In order to avoid misunderstandings, studies on the mobility of knowledge should always specify which categories of knowledge are being addressed. Knowledge embodied in people has to be distinguished from knowledge presented in publications and knowledge integrated in machines. Knowledge sharing within organizations or between cooperating units should be distinguished from knowledge acquisition in a risky and competitive external environment. Codified routine knowledge storable in databases has to be distinguished from intuition, foresight, and competence based on years of experience and learning. Knowledge exchange between experts in the same domain (e.g., between the owner and user of a patent or between two molecular biologists doing research about the same topic) has to be discerned from communication between expert and layperson.
Most categorizations of knowledge used so far—for example, the distinctions between codified and tacit knowledge; explicit and implicit knowledge; analytical, synthetic, and symbolic knowledge (Asheim, 2007); factual knowledge13 and orientation knowledge14 (Meusburger, 2015a); or between substantive and significant knowledge (Crevoisier, 2016)—are nominal distinctions. Some of these distinctions—those between codified and tacit or implicit15 and explicit knowledge—are quite problematic. What is implicit knowledge for one person or at one point in time can be perfectly explicit for another person or at some other time. It is not possible to draw a generally valid line between tacit and codified knowledge. Some authors view codified and tacit knowledge as essentially complementary because all forms of codified knowledge require tacit knowledge to be useful (Ancori et al., 2000, p. 257). Knowledge may remain tacit just because the source and recipient have no skills of how to codify a specific sort of knowledge (Ancori et al., 2000, pp. 273–274; Baumard, 1999; Collins, 2001).
In spite of the fact that the concept of tacit knowledge is widely discussed (see Ancori et al., 2000; Baumard, 1999; Collins, 2001; Cowan et al., 2000; Gertler, 2003; Lam, 2000; Polanyi, 1967; Reber, 1993), “the terminology and meaning of ‘tacitness’ in the economics literature [have] drifted far from its original epistemological and psychological moorings [and have] become unproductively amorphous” (Cowan et al., 2000, p. 213). Some authors use the concept of tacit knowledge as a kind of umbrella term for nonverbal knowledge that cannot be articulated by using linguistic expressions (e.g., the competence to play violin or to ski) and nonpropositional knowledge (e.g., knowing how to understand a bodily movement).16 In summary, “The concept…of knowledge tacitness has been stretched too far for being still useful” (Breschi & Lissoni, 2001b, p. 262).
In addition to nominal categorizations of knowledge, ordinal categorizations of knowledge17 focusing on different grades of knowledge are needed as well. It has already been mentioned that certain types of information can only be read and understood by people having a certain degree of prior knowledge at their disposal. The acquisition of this prior knowledge may take days, months, or many years and is associated with costs.18 Prior knowledge may refer to learning a foreign language, graduating in a scientific discipline, doing research about a specific topic for many years, gaining experience in a profession or community of practice for more than 10 years, improving one’s cognitive skills and creativity, or just become literate.

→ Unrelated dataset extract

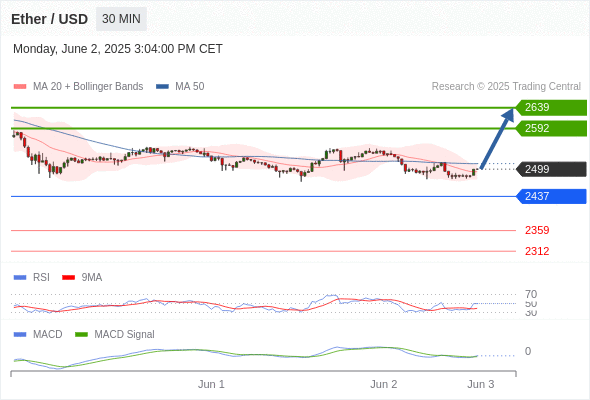590x400 pixels.
Task: Click the RSI 70 level label
Action: pos(531,294)
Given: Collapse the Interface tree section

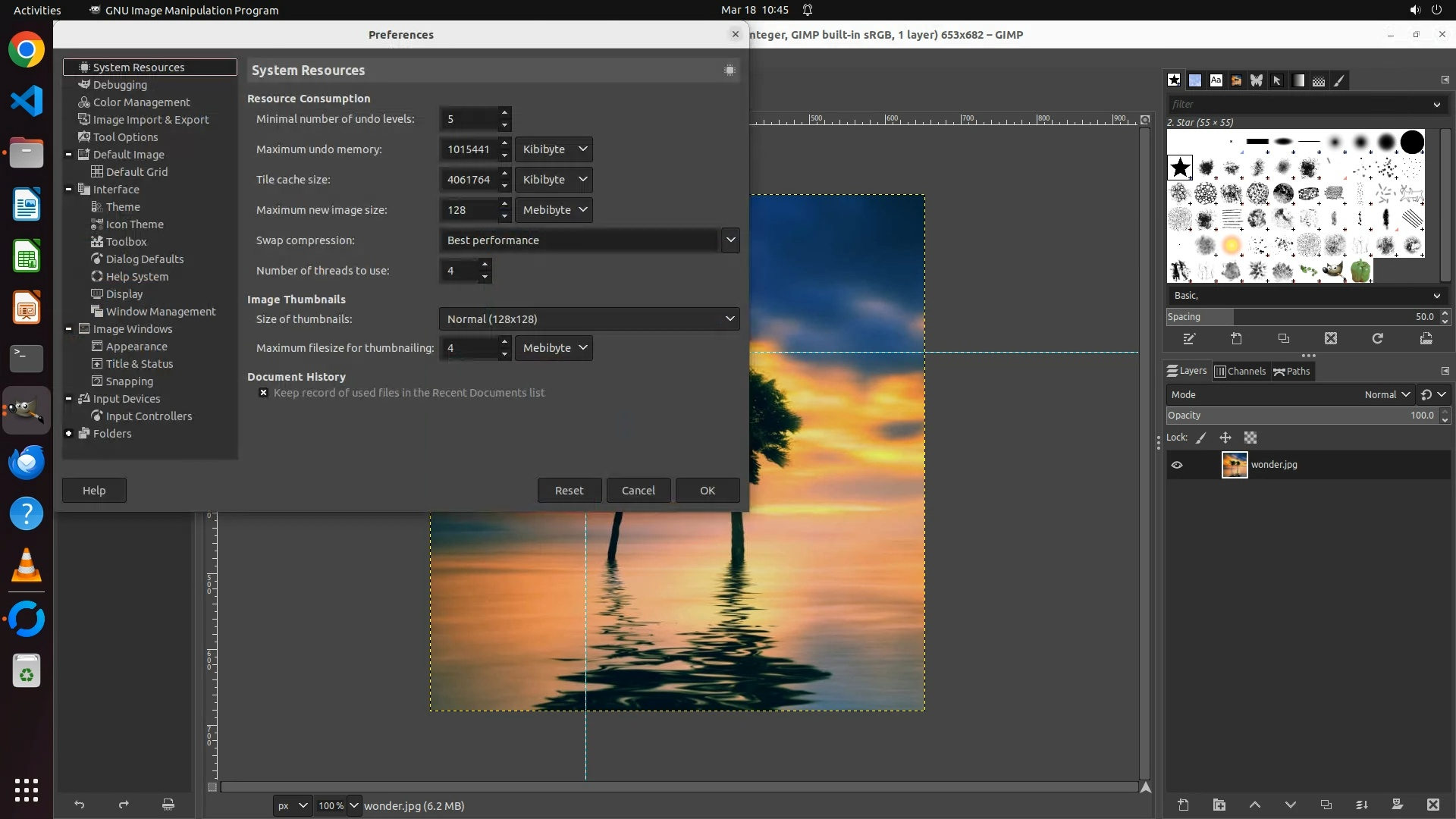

It is possible to categorize knowledge in an ordinal scale according to the cognitive capacities, efforts, time, and costs needed to acquire it. High grades of knowledge demanding well-developed cognitive skills, years of study, research, professional training, and experience to be understood by the recipients of the information have to be distinguished from lower grades of knowledge, requiring much less educational achievement, less professional skills, and less experience to be understood, and from everyday routine knowledge easily understood by almost anybody. Such an ordinal differentiation of knowledge seems to be indispensable when it comes to the spatial dissemination of various categories of knowledge.
An Attempt to Construct a More Realistic Communication Model
macro–macro links are, methodologically speaking, shorthand for a more complex substructure of individual action and interaction. For example, organizational structure never directly impacts organizational performance; it may well effect, but only indirectly, namely through influencing individual conditions, actions and interactions. (p. 464)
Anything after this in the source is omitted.